Antarctic fur seals (Arctocephalus gazella) started arriving in late January. At first just a few. Some people saw one. Others hoped to see one. More and more showed up, and soon everyone saw them. They're mostly subadult males. Teenagers.
I worried about them because many seemed skinny. Eat more krill!
They're eared seals, in the family Otariidae. If you do crossword puzzles, you'll want to know that an eared seal is sometimes called an otary. I have never heard anyone say this word.
Seeing any Antarctic fur seals was rather thrilling. They were driven toward extinction by American and British sealers in the 18th & 19th centuries. (Fur collars and coats.) They were slaughtered as fast as possible, without pause until the sealers couldn't find any more.
One person who helped obliterate those seals was Nathaniel B. Palmer, who was a sealer for two decades, starting in 1820. He was co-discoverer of this and that in the Antarctic Peninsula and subantarctic islands, places he explored in search of new sealing grounds when fur seals had been wiped out at the old ones. In the early 1840s Palmer switched to the express freight business. Palmer Station is called after him. For the exploring part.
By 1900 it seemed people had succeeded in killing every single Antarctic fur seal. A single one was spotted in 1916. They killed him.
In 1931, a small breeding colony was found on Bird Island, with a few hundred seals. Weirdly, no one killed them. Now there are estimated to be a few millions. Having multiplied from so few individuals, they've been through a serious genetic bottleneck, which probably leaves them susceptible to epidemics. I couldn't find pictures of their massive breeding colonies, probably partly because most of those areas are protected and hard to get to, and partly because they made the PR mistake of breeding near king penguins.

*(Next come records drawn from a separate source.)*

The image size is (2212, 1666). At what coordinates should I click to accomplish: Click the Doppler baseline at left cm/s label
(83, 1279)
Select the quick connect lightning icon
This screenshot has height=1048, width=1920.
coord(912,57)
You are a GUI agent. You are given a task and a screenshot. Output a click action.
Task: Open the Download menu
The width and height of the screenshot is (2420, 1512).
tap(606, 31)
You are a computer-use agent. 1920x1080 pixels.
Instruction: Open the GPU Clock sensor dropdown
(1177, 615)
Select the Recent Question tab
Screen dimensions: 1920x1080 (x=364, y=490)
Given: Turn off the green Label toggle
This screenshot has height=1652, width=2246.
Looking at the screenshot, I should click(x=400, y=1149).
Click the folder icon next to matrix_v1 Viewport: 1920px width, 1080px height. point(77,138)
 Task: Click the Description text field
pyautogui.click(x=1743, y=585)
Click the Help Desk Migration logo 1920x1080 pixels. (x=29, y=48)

Now that there are so many fur seals down here, we encounter them more often. We usually see them lying on rock or snow on the land, not on ice. Unlike the elephant seals they don't lie in piles. They space themselves out, increasing the chance that as you are politely circumventing seals A, B, and C you will annoy seal D. Seal D will speak about this before you stumble on him. He may growl, or he may whimper like a puppy. He may charge at you.
The word is that fur seals are ferocious. We stay back, for our sakes and theirs. There's a few-years-old story of a tourist nearby who had to be medevac'd out because of a serious fur seal bite. (We don't know what happened, so we don't know how to apportion tourist/seal blame.)
It's true they have surly attitudes. It's hard to guess how many of those charges are bluffs. You should be able to stay far enough away and show sufficiently respectful body language so they don't charge at all. Everyone here knows how to behave around them, and there have been no close calls.
Their bad reputation makes the whimpering very creepy. Imagine a dog whining and whimpering before it attacks.
When they're not being annoyed with human beings, they're often annoyed with each other. The growling and whimpering and charging are directed at other teenage male seals. They snap and snarl and insist that no one gets too close. I suppose they're practicing for adulthood at the breeding grounds, when each will hope to drive other males away and monopolize the presence of as many females as possible.
When they're not engaged in ugly little squabbles, they're elegant and showy. Long whiskers, long flippers. They look as if they could balance a beach ball. If they chose to demean themselves.